I desperately wanted The Barbie Game that Mattel put out in the 60s, a board game where you drew Boyfriend cards, and bought outfits, and got your hair fixed for the prom. I was only 12 and didn’t have the wherewithal to buy it for myself. Mother – having seen the game when a friend brought it to the house to play – thought it was a waste of good money. I’m sure it was selling for only two or three dollars, but that didn’t matter. She offered an option: If we wanted to make the physical game ourselves, she would save cardboard and paper and support us by buying crayons and pens so we could work on it. My sisters and I slaved over it for a whole summer, debating and making high-level decisions regarding card colors and what to use as tokens, while coloring, cutting, and pasting. We even created a box for it. And never once played it when completed, of course. The joy was in the journey. When Mom managed at JC Penney, she got first crack at flawed merchandise that wouldn’t be returned to the makers or the warehouse, which prompted us while opening gifts to proclaim, “Cute! Love it! Where’s the flaw?”
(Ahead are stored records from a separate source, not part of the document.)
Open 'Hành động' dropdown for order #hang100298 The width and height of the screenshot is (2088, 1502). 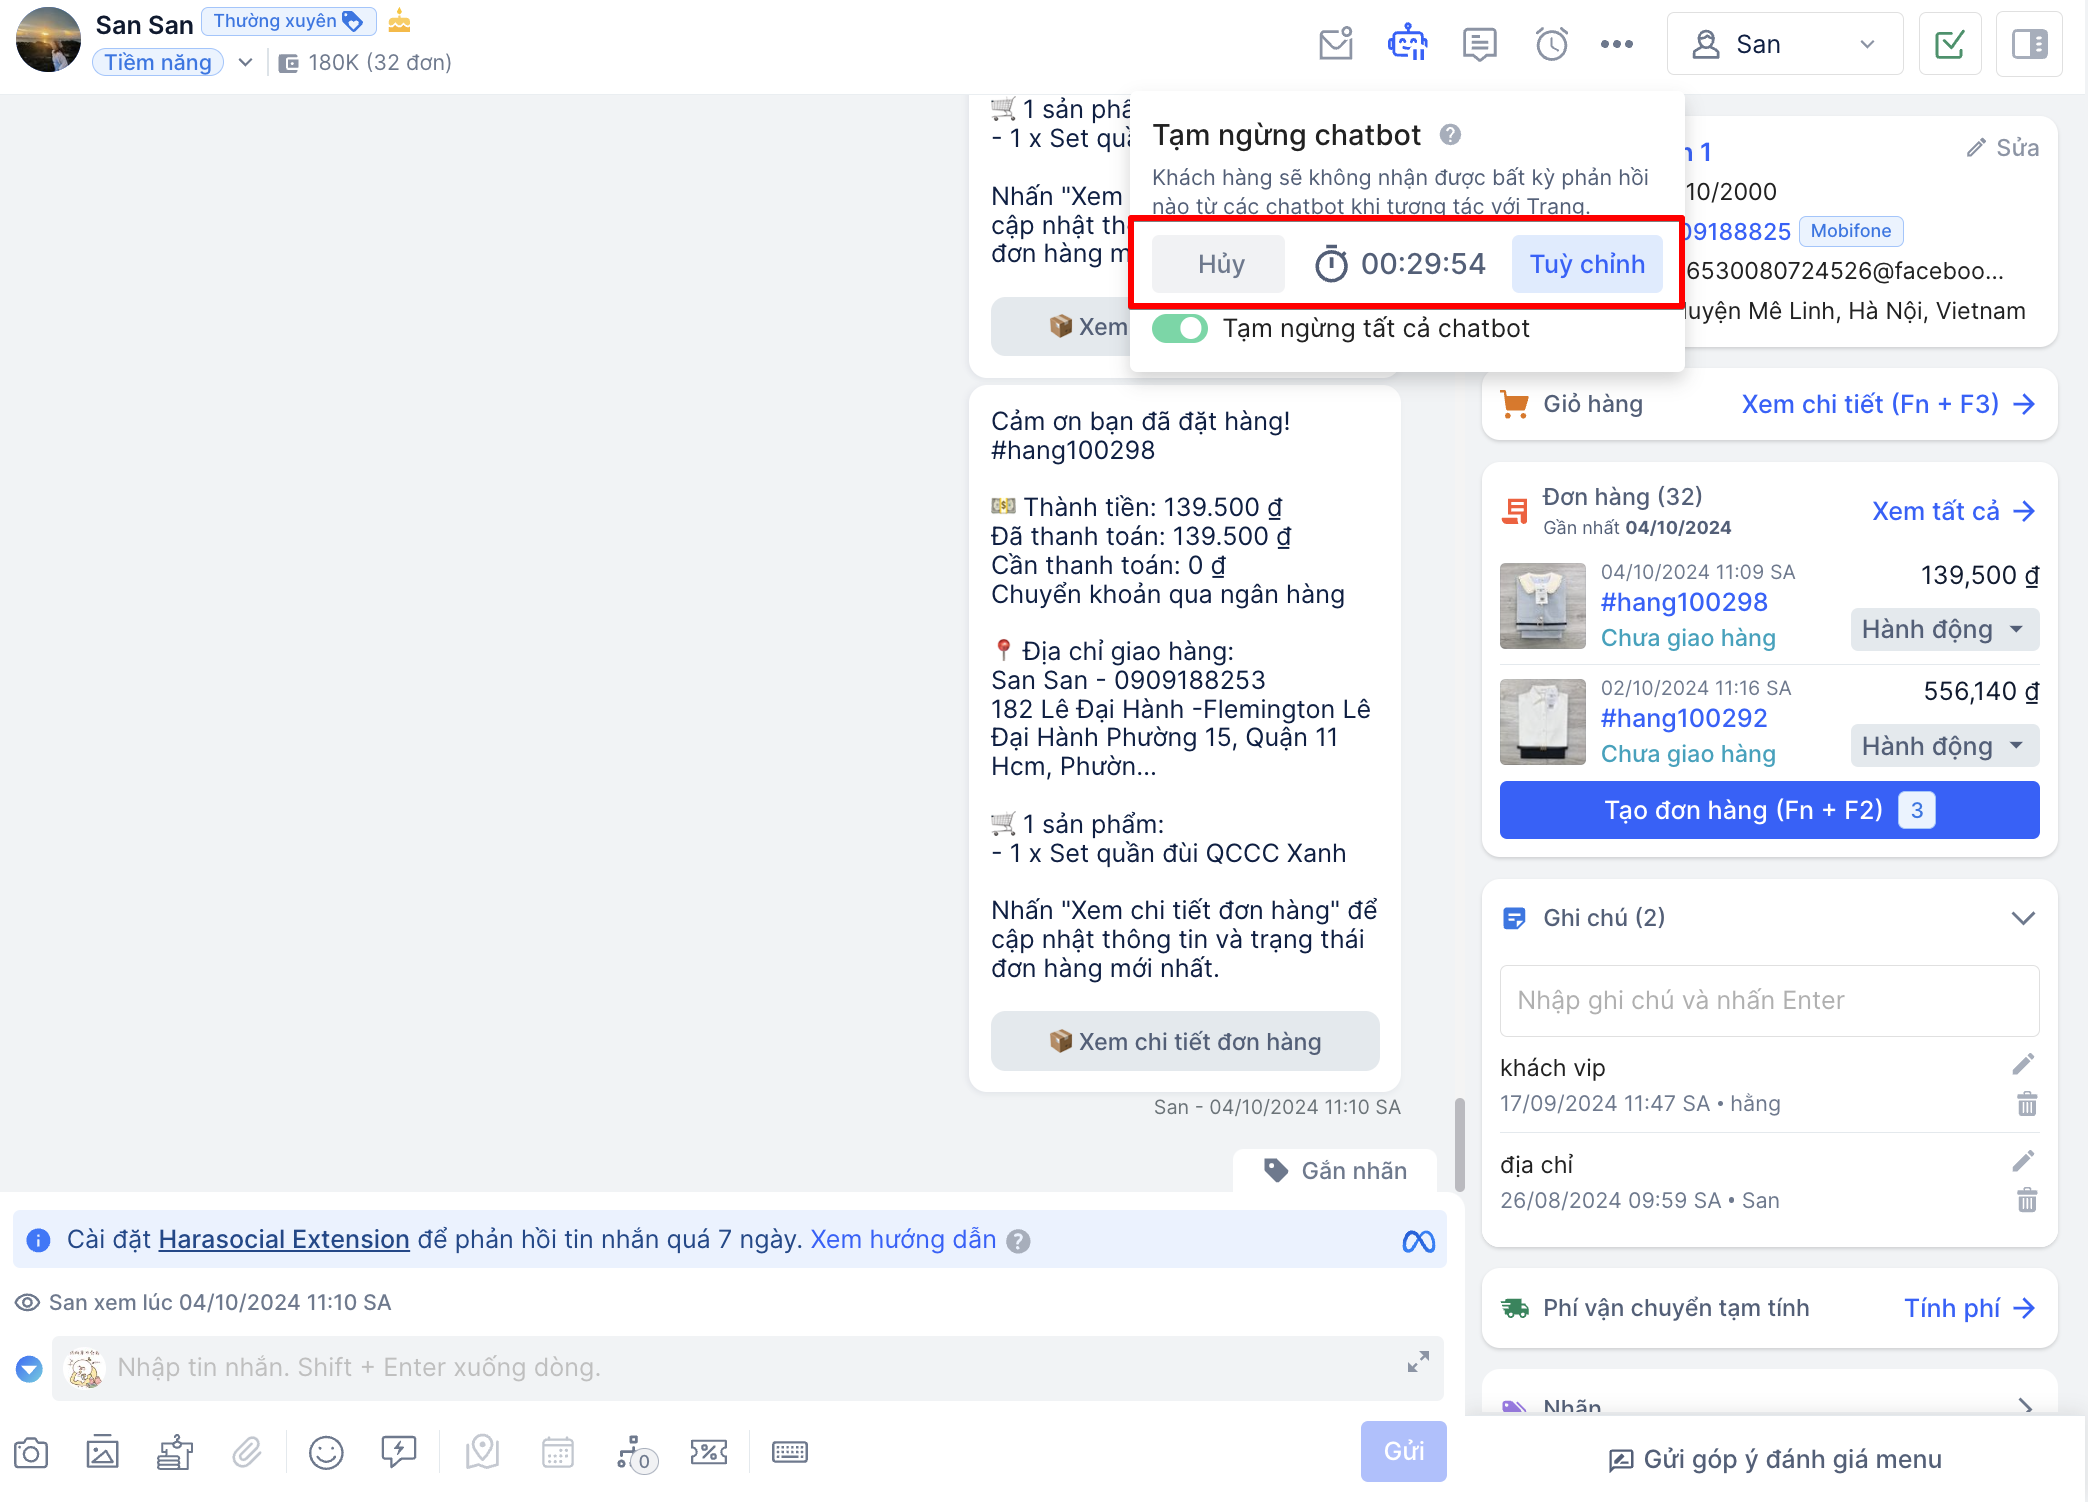tap(1944, 630)
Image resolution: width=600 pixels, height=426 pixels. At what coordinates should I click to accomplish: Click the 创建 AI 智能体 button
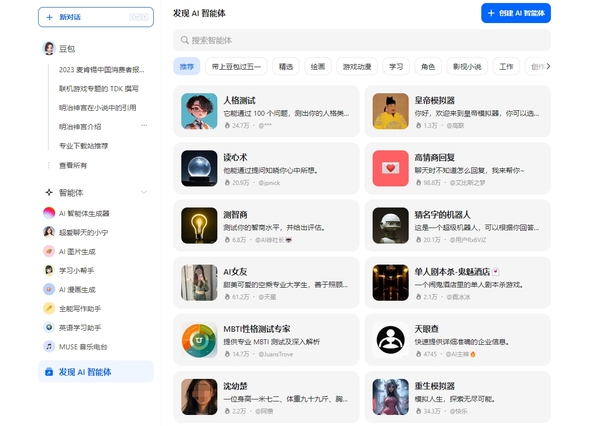pyautogui.click(x=515, y=13)
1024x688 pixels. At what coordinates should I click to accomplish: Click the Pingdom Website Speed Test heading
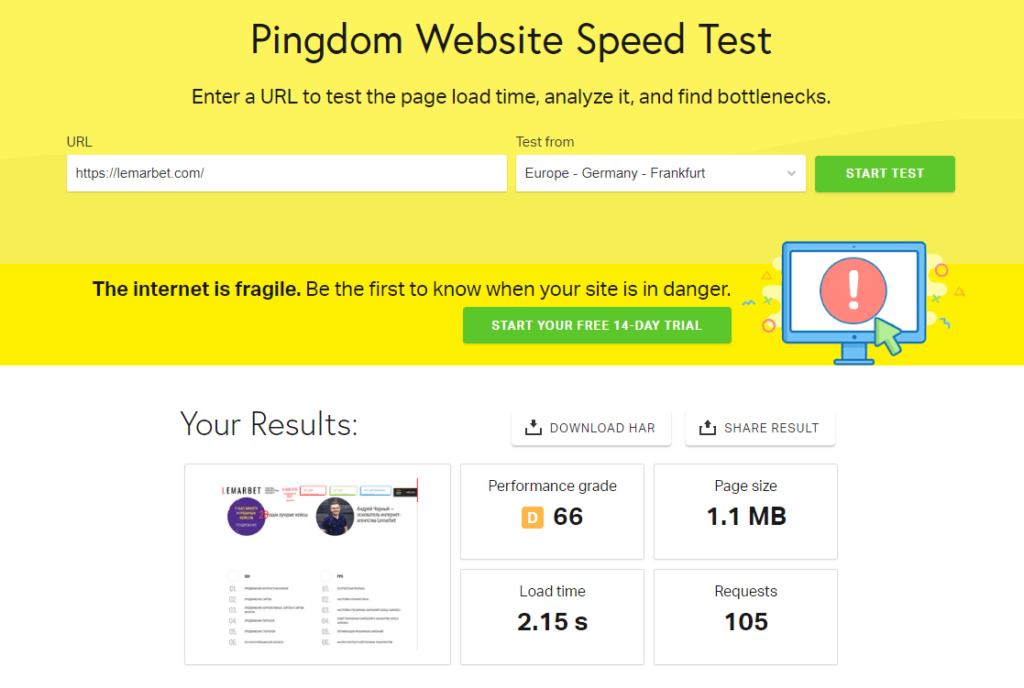511,40
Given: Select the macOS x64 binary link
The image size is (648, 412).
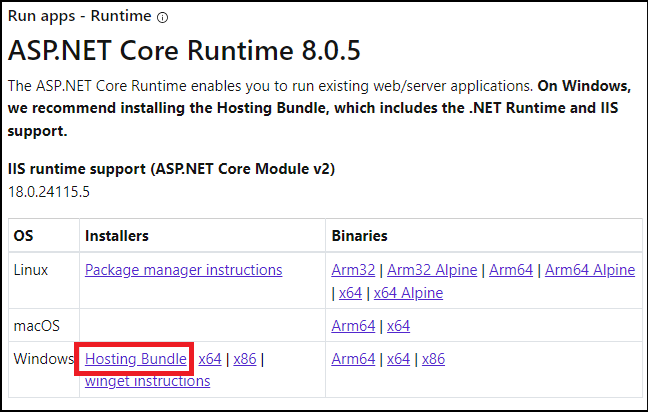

Making do serves us well now. These are times when instant gratification doesn’t feel as gratifying as you think it might. During this pandemic year, I’ve come to realize that I need less than I thought I did, but want more than I have, which pretty much sums up my childhood. Not a bad thing.
The title of this blog post is a reference to a custom-made car mat that was returned, and which Mother used in her car for at least a decade. It was supposed to read, “Be Bold. Be Brave,” but was received “Be Bold. Beb Rave,” words that we still use today when urging each other through difficult times.